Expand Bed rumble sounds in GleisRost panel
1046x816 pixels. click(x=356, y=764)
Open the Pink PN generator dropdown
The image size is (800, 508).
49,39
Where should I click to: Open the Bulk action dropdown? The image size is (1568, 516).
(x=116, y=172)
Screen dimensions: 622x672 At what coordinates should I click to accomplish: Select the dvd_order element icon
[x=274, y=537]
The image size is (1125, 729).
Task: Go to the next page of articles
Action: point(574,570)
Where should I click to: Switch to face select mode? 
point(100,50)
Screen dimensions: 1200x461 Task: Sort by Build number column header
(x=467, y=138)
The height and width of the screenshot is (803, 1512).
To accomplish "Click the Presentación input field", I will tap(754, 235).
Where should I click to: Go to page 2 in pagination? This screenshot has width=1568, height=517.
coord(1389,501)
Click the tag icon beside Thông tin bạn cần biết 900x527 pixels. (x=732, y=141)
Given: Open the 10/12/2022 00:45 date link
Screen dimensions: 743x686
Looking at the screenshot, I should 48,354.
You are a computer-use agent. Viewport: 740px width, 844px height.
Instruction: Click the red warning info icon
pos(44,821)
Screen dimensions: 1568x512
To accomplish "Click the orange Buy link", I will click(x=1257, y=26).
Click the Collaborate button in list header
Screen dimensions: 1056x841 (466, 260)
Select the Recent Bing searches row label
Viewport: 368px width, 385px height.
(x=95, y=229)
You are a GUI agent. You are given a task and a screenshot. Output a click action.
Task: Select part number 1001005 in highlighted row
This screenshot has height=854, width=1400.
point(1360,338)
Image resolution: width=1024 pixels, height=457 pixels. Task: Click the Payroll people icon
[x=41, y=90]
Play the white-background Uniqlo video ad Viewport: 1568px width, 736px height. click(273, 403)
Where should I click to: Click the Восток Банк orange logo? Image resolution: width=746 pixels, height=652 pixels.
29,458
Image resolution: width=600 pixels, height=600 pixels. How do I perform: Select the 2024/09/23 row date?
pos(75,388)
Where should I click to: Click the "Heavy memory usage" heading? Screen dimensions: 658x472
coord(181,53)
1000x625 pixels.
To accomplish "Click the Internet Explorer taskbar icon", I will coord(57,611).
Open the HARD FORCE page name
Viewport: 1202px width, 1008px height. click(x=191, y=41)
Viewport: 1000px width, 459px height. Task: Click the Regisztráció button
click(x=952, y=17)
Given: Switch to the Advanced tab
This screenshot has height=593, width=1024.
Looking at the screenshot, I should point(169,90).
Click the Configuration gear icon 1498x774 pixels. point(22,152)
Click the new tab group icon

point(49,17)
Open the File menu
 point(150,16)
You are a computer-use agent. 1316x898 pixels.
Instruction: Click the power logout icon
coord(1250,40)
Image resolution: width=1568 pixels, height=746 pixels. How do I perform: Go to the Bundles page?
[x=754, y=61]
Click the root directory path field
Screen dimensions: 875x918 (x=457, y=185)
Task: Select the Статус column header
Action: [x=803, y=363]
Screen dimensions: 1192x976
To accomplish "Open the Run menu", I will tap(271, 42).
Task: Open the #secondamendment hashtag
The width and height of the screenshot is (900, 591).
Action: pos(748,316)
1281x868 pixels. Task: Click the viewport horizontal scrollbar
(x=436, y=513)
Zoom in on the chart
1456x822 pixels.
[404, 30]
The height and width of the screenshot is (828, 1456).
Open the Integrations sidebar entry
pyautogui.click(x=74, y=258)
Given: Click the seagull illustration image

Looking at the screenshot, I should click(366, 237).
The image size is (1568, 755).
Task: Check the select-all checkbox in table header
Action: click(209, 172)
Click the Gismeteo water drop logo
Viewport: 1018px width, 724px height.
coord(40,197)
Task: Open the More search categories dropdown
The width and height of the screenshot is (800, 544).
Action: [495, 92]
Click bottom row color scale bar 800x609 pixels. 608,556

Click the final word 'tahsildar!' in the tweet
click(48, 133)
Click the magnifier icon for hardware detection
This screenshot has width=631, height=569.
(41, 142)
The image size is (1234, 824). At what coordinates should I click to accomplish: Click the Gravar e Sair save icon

> Problem details
For the listing above, state the number of lines that contain the word "will" and nothing more.

> Answer space
4